A recently proposed and quite prominent measure for gun control that was backed by both Republican and Democratic lawmakers is quite unlikely to make it through any sort of judicial scrutiny because of the precedent that was set quite recently.
Most of the perpetrators of the recent mass shootings were below the age of 21, which includes the shooters for both Buffalo and Uvalde, who were aged 18, and also the shooter from Parkland, who was aged 19.
Federal law, as it is, already bans the sale of handguns to any person under the age of 21, but young adults are still able to buy rifles in over 44 states, and many are sounding the call for brand new legislation that would attempt to change that.
Representative Adam Kinzinger made a statement in which he claimed that the currently proposed measure was entirely a “no-brainer.” He also went on to say, “We know that the human brain develops and matures a lot between the ages of 18 and 21. We just raised, without really so much as a blink, the age of purchasing cigarettes federally to 21.”
Republican Rep.
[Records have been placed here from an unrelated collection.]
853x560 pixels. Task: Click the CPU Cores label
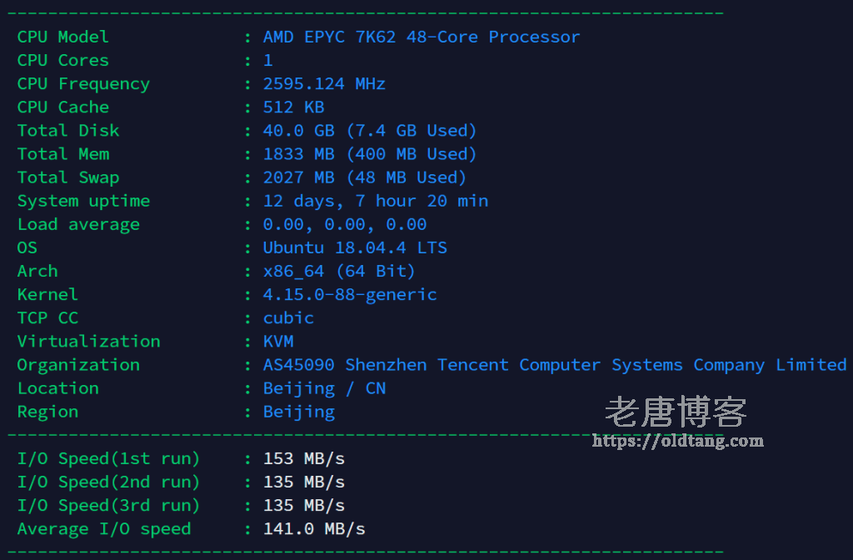pos(62,60)

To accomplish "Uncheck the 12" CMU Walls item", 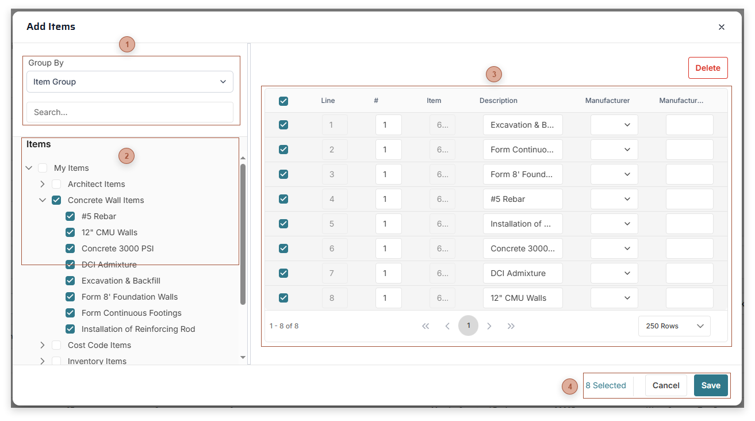I will (70, 232).
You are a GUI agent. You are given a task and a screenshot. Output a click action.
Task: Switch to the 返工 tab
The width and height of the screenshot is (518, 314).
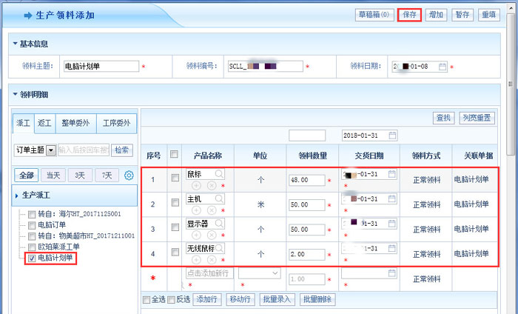(44, 123)
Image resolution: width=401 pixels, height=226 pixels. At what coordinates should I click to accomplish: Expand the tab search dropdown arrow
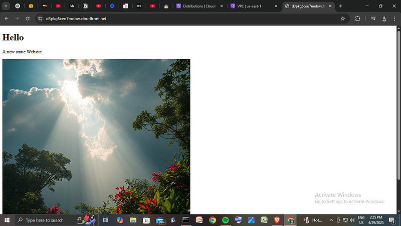pyautogui.click(x=6, y=6)
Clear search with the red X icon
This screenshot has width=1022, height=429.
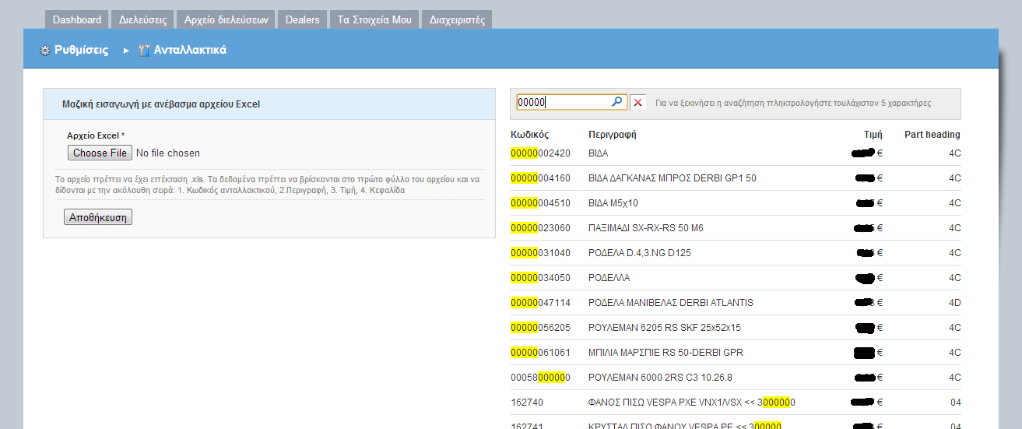(x=638, y=103)
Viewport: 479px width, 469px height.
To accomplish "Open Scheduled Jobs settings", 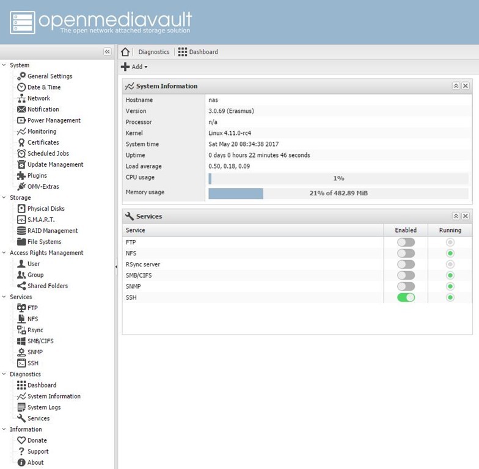I will click(48, 153).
Adam Kinzinger tells @jonkarl that raising minimum age for gun purchases to 21 “is a no brainer" to him.
“If you look at the Parkland shooting, you look at Buffalo, you look at this shooting, these are people under the age of 21.” https://t.co/Ndo3NsrFp7 pic.twitter.com/mBpxDBiyJF
— This Week (@ThisWeekABC) May 29, 2022
Despite all of these statements, earlier this past month the 9th Circuit Court of Appeals shut down a restriction that was very close to this in scope out of California, which set to ban the sale of semi-automatic rifles to all young adults, with the 2-1 majority claiming that such a policy was just an arbitrary violation of the standard 2nd amendment rights of a group of American adults.
“America would not exist without the heroism of the young adults who fought and died in our revolutionary army,” stated Judge Ryan D. Nelson as a spokesman for the majority in that case. “Today we reaffirm that our Constitution still protects the right that enabled their sacrifice: the right of young adults to keep and bear arms.”
With the current consensus of those sitting on the bench making stronger shifts towards a quite broad defense of gun rights, any age-focused restrictions affecting the right to buy long guns would most likely fail to stand.
One law professor who commented on the case out of California on behalf of the Los Angeles Times, Adam Winkler, stated that the ruling from the 9th circuit was “a harbinger of things to come,” before going on to say that “In the coming years, the courts seem certain to strike down numerous gun safety measures in the name of the 2nd Amendment.”